La venta de ropa profundiza su crisis: el sector acumula dos años de caída y perdió 7% en el último bimestre
| El sector indumentaria atraviesa una crisis prolongada: las ventas cayeron un 7% interanual en el...
El sector indumentaria atraviesa una crisis prolongada: las ventas cayeron un 7% interanual en el bimestre marzo-abril y ya encadenan dos años consecutivos de baja por la debilidad de la demanda. El escenario se agrava por la acumulación de stock y las mayores demoras en la cadena de pagos.
La delicada situación quedó reflejada en la más reciente encuesta de la Cámara Industrial Argentina de la Indumentaria (CIAI), que advirtió que la crisis se extiende desde hace más de dos años. De los últimos 14 bimestres relevados, 13 arrojaron resultados negativos y el sector suma actualmente seis períodos seguidos en baja.
Según el informe, el 59% de las empresas sufrió una baja en sus ventas, frente a solo un 35% que logró aumentos. La entidad remarcó que, aunque se observa una leve mejora respecto del bimestre anterior, el panorama sigue siendo crítico.
La demanda se desploma y presiona sobre la rentabilidad
Entre los empresarios del rubro, la evaluación mayoritaria apunta a un mismo problema. El 81% de las compañías consultadas ubicó a la baja de la demanda como su principal dificultad, muy por encima de otros condicionantes como la suba de los costos o el escaso acceso al financiamiento.
La fragilidad del consumo interno impacta de manera directa sobre los márgenes de rentabilidad. Con costos en aumento, la falta de ventas limita la posibilidad de ajustar los precios de las prendas.

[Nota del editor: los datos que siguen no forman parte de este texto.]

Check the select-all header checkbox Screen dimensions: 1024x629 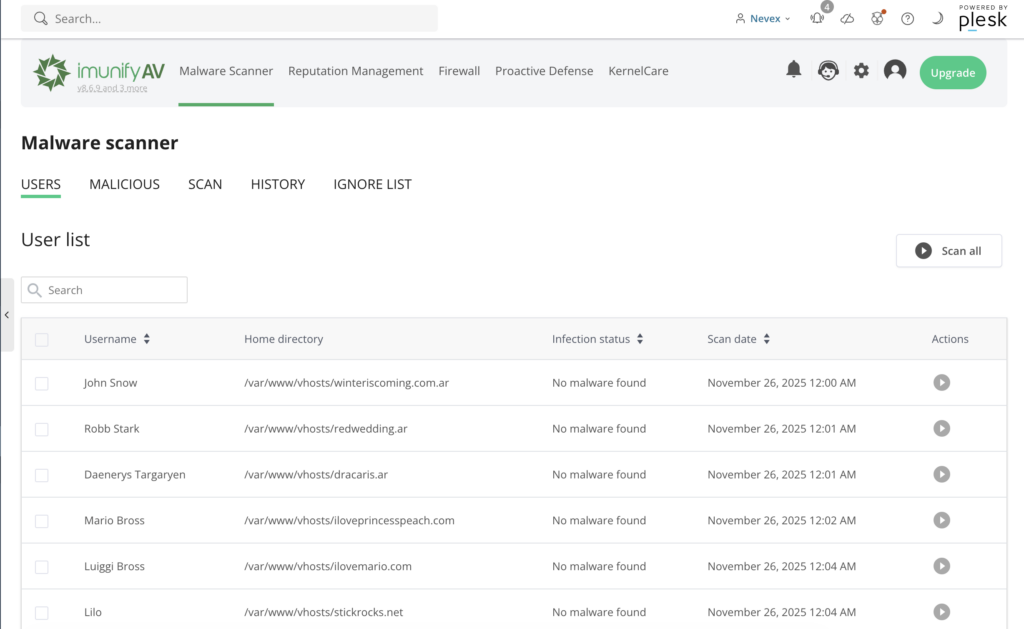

En ese sentido, el informe indicó que 9 de cada 10 empresas no llega a trasladar la mitad del aumento de los costos salariales a los precios. Además, la mitad de las firmas relevadas reconoció que no pudo aplicar ningún traslado de esa suba, mientras que apenas el 9% consiguió incorporar a los precios más de la mitad de los incrementos durante el último bimestre.
Más stock, más problemas en la cadena de pagos
La caída del consumo derivó en un fuerte aumento de las prendas sin vender durante el segundo semestre de 2026. En apenas un año, la proporción de empresas que declararon contar con stock excesivo pasó del 24% al 52%.
En un escenario de depósitos cargados y menor nivel de ventas, el relevamiento mostró que la cadena de pagos empezó a evidenciar un deterioro marcado: las demoras frecuentes en los cobros crecieron 15 puntos porcentuales y llegaron al 29% de las respuestas.
Ajuste en el empleo y expectativas estancadas
En este marco, el empleo sigue siendo una de las variables alcanzadas por el ajuste. La mayor parte de las empresas continúa achicando su plantilla, sobre todo mediante renuncias que no se cubren con nuevos ingresos, que representan el 30% de las medidas, y despidos directos, con el 20%.
De cara a los próximos meses, la actividad no anticipa una recuperación inmediata. El 54% de los consultados definió sus expectativas económicas como regulares, mientras que el 34% prevé un panorama malo o muy malo y apenas el 13% expresó una visión favorable.
Para el corto plazo, el 61% de las firmas relevadas estima que sus ventas se mantendrán sin cambios durante los próximos tres meses, lo que confirma un cuadro de estancamiento en niveles históricamente bajos para el sector. Solo el 18% espera una mejora, mientras que el 21% proyecta un empeoramiento.